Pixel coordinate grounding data
§
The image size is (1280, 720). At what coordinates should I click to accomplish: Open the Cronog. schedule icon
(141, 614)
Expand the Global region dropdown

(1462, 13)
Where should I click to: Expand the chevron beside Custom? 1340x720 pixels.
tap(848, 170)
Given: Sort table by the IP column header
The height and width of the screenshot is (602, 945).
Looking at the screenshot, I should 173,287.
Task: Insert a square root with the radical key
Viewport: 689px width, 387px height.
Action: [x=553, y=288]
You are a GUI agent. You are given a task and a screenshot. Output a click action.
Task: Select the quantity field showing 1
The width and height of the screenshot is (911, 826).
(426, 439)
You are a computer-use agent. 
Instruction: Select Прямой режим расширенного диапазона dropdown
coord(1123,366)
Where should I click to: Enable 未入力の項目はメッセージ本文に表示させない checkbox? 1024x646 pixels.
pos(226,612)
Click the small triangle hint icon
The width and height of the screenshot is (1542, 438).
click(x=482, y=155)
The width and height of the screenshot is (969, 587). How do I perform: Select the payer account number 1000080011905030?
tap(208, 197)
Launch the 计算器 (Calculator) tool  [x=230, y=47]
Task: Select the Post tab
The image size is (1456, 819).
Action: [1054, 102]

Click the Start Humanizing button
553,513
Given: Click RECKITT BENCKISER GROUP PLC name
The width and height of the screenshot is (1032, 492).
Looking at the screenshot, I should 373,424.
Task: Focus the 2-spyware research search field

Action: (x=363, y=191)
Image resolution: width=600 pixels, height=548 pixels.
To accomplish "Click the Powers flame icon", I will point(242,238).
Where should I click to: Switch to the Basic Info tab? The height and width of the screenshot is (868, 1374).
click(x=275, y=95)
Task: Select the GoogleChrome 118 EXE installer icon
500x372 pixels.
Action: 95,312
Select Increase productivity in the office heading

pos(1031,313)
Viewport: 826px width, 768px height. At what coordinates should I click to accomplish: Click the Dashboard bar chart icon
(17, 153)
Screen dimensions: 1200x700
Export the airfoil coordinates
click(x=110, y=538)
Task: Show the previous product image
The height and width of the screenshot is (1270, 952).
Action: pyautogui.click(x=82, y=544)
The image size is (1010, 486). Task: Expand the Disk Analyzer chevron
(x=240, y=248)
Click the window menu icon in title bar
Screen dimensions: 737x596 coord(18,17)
§
*WORK TASK*: The answer must consist of every line from the entries above that contains "agent".

*EXERCISE SOLUTION*:
You are a GUI agent. You are given a task and a screenshot. Output a click action.
You are a computer-use agent. 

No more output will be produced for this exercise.